Unable to load serialized object persisted on Azure Blob storage
demihuman2020 opened this issue · 0 comments
demihuman2020 commented
We serialize the 'pipeline' object and store it on Azure Blob Storage.
with open("feg_pipeline.pkl", 'wb') as f:
dill.dump(pipeline, f, protocol=pickle.HIGHEST_PROTOCOL)
blob_service_client = BlobServiceClient.from_connection_string(conn_str=‘XXX’)
container_name = ‘YYY’
blob_service_client.create_container(container_name, public_access=PublicAccess.Container)
blob_client = blob_service_client.get_blob_client(
container=container_name, blob='feg_pipeline.pkl')
blob_client.upload_blob('feg_pipeline.pkl')

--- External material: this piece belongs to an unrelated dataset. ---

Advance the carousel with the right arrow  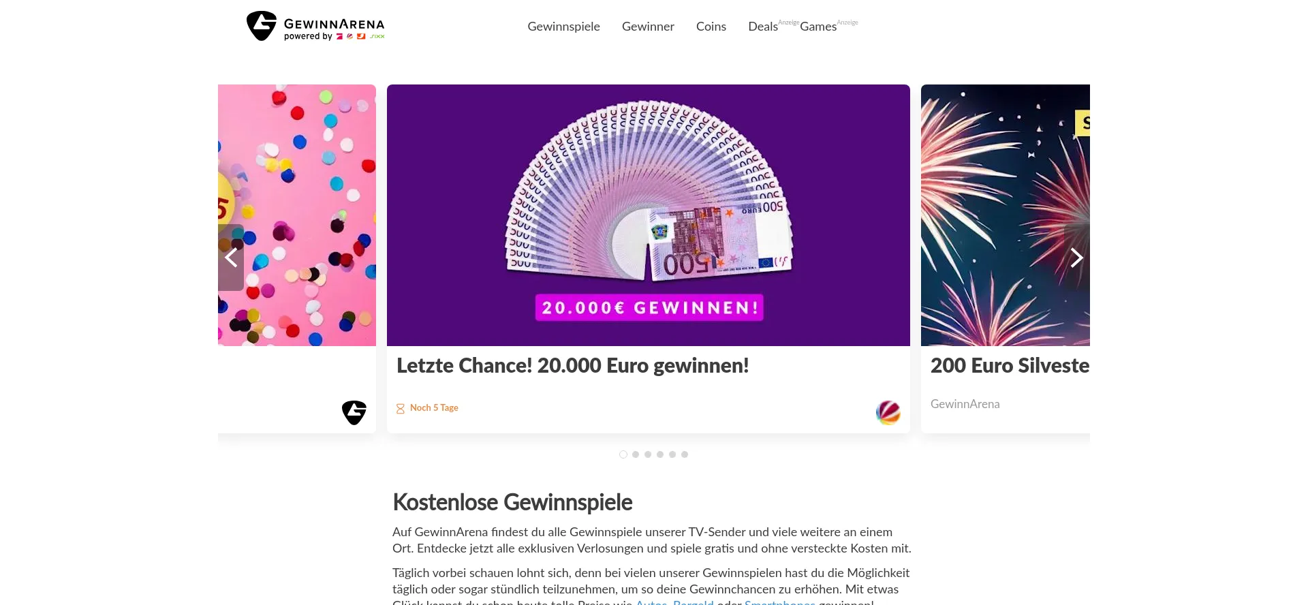click(x=1076, y=258)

Later in a different function we read this from Blob storage as follows -
blob = BlobClient(account_url='https://fhghjhjh’,
container_name=‘YYY’,
blob_name='feg_pipeline.pkl’,
credential=‘XXX’)
feg_from_blob = None
with open("feg_pipeline.pkl”, "wb") as f:
data = blob.download_blob()
data.readinto(f)
with open("feg_pipeline.pkl”, "rb") as f:
feg_from_blob = dill.load(f)
For this we are getting
UnpicklingError: invalid load key, 'f'.
We have tried using -
Dill, Joblib, cPickle, CloudPickle and Pickle methods for serializing and deserializing, all of these gave keyerror while loading the object from the file downloaded from Blob.
Base64 encoding(while serializing) and decoding(while deserializing)..This gives a padding error while loading.
What is the best way to persist and reuse such objects in Azure?